Had a good chat with Chivas Regal, the cook, today – remarkable chap, last year the boat he was on from Kenya to Romania was captured by Somalian Pirates and held (at gunpoint) for one month. He was forced to cook not only for the terrified crew, but also for the pirates themselves as they sailed from port to port apparently to prevent other rival pirates taking the vessel. I asked him if he would sail that route again; he shrugged and said “yeah – the weather is better than here”. What a legend.
Almost as soon as we had finished chatting, the Captain popped down and informed us that he had heard on the radio that another three ships* have been captured this week by Somalian Pirates. The Captain reckons that the shipping companies are just going to have to run convoys like in the war, but whether the ship charterers would be prepared to lose days waiting to put them together is another matter.
I’m planning to take a boat from Djibouti over to Yemen in a couple of months time – I better make sure it is small and not worth the hassle of pirating(!)
That afternoon I went up to the bridge. I was admiring the ship’s chart of the North Atlantic, our progress towards Iceland updated with pencil and a ruler every hour or so, when I noticed an “X” a little south of a point we passed a few days ago. Next to the “X” was written “Titanic – 15/04/12”.

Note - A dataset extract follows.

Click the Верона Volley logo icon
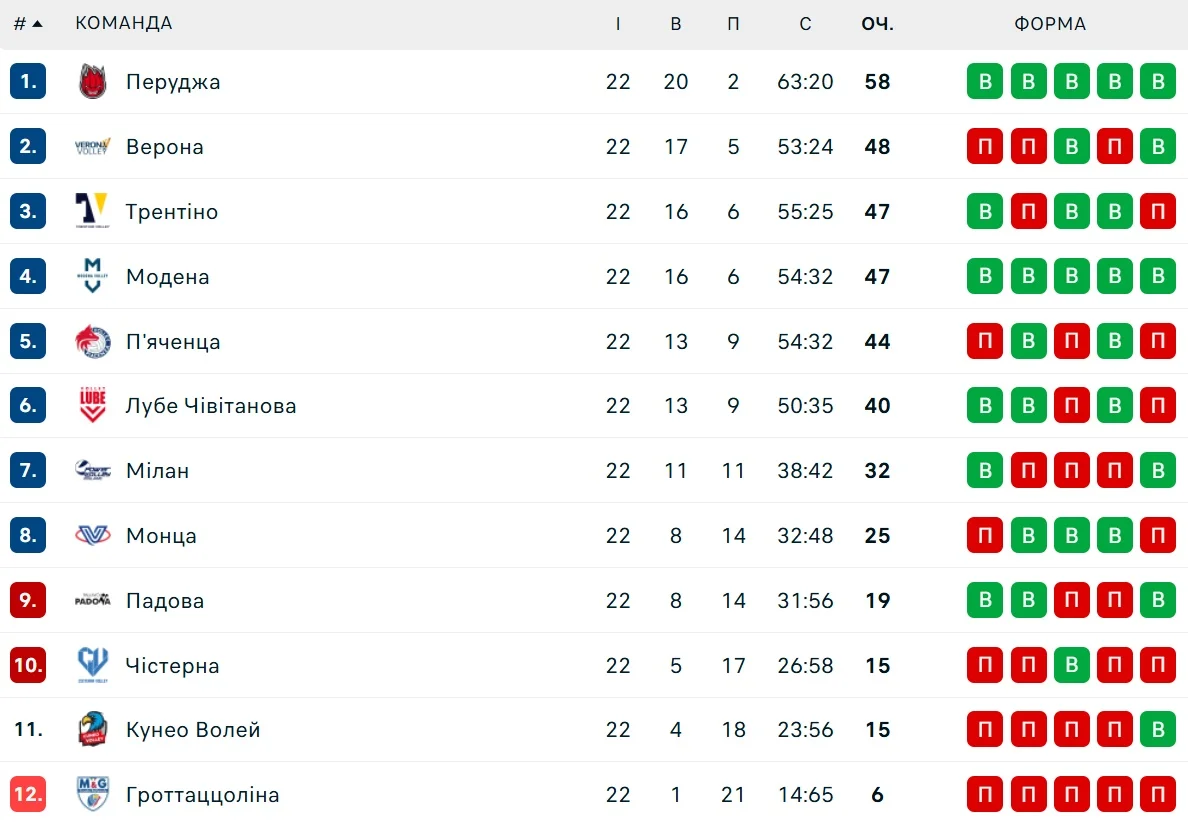The height and width of the screenshot is (824, 1188). coord(92,147)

Exactly 97 years ago today.
I asked the captain what the chances of us hitting an iceberg was. He showed me a book of iceberg tracking data throughout the year. There are hardly any in winter, but in spring, in April… there are LOADS. This makes sense: as the Arctic warms, of course there will be more icebergs.
The captain told me not to worry, as any big icebergs are tracked by satellite and will appear on the ship’s radar.
It’s the small ones — amusingly named “growlers” — that you have to worry about. They don’t show up on radar and can cause substantial damage to a ship. How do you stop that from happening? You just have to keep an eye out for them, old school style.
In other news, we should be getting into port tonight at around 2am.
*Turns out one of these ships was the Maersk Alabama, and the experience of that crew would be made into the movie Captain Phillips with Tom Hanks.